Here is how I approached the problem.

AD (side of square) = 1 BE (side of 45:45:90 triangle) = y CB (side of equilateral triangle) = z

We're looking for the ratio of the area of BEC to ADB, or \(\frac{BEC}{ADB}\)

If area of Tri. BEC = \(\frac{y^2}{2}\) and Tri.ADB = \(\frac{1(1-y)}{2}\) then we have \(\frac{y^2}{2} * \frac{2}{1-y} = \frac{y^2}{1-y}\)

if y = \(\frac{1}{2}\), then y^2 = 1/4 and 1-y = 1/2, so we get 1/4 : 1/2 or 1/2....that's not an option.

Attachment:

TriangleInscribed.jpg

We can't take any value for y. There's only one way to put an equilateral triangle inside a square if we fix the square side, so if we chose that side then y is not flexible, and if you try for y=1/3 you'll not find the correct ratio for example.
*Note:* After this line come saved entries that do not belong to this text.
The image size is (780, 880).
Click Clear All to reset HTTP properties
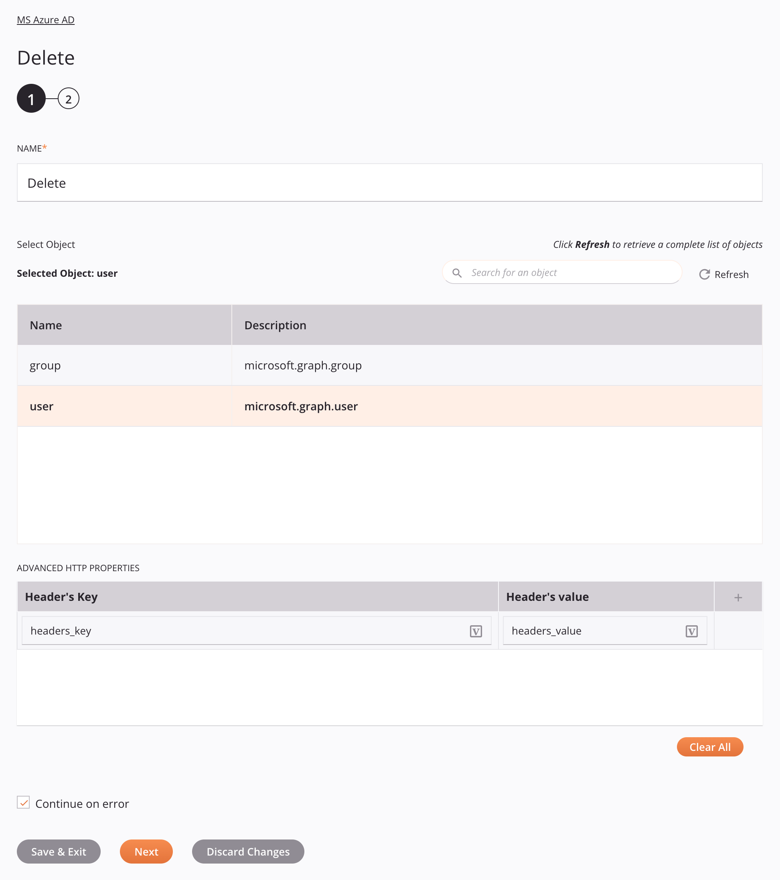pyautogui.click(x=710, y=747)
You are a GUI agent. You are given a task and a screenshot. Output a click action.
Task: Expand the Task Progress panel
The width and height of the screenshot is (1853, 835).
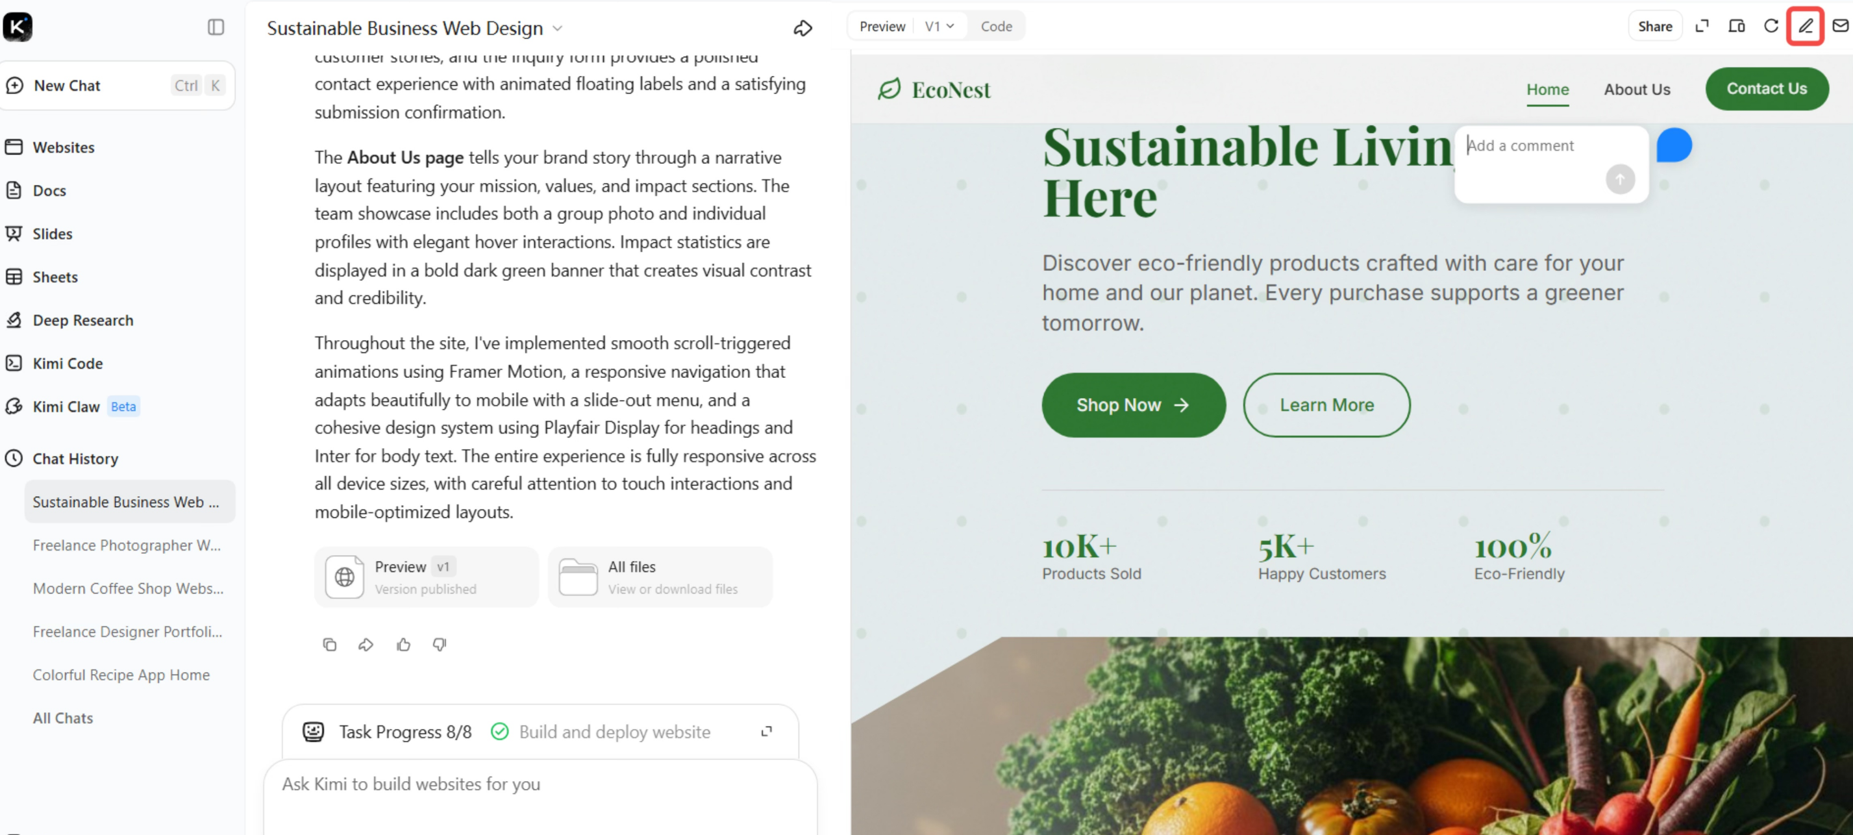[767, 731]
I have a solution: Let's take a=1 as the side of the square, and let's name BE=x. Area of ADB = 1.(1-x)/2=(1-x)/2 Area of BEC=x^2/2 Therefore, ratio = x^2/(1-x)

Let's find x:

AE=sqrt(2)

Side of the Equilateral Triangle = x*sqrt(2) because BEC is isosceles.

On the other hand, if we apply Pythagoras on triangle ADB: (1-x)^2 = (x*sqrt(2))^2 -1 = 2x^2-1 which leads to a quadratic equation with one positive solution: x=sqrt(3) - 1

Let's then replace x with its value in ratio = x^2/(1-x) --> ratio= 2

Re: An equilateral triangle ABC is inscribed in square ADEF, [#permalink]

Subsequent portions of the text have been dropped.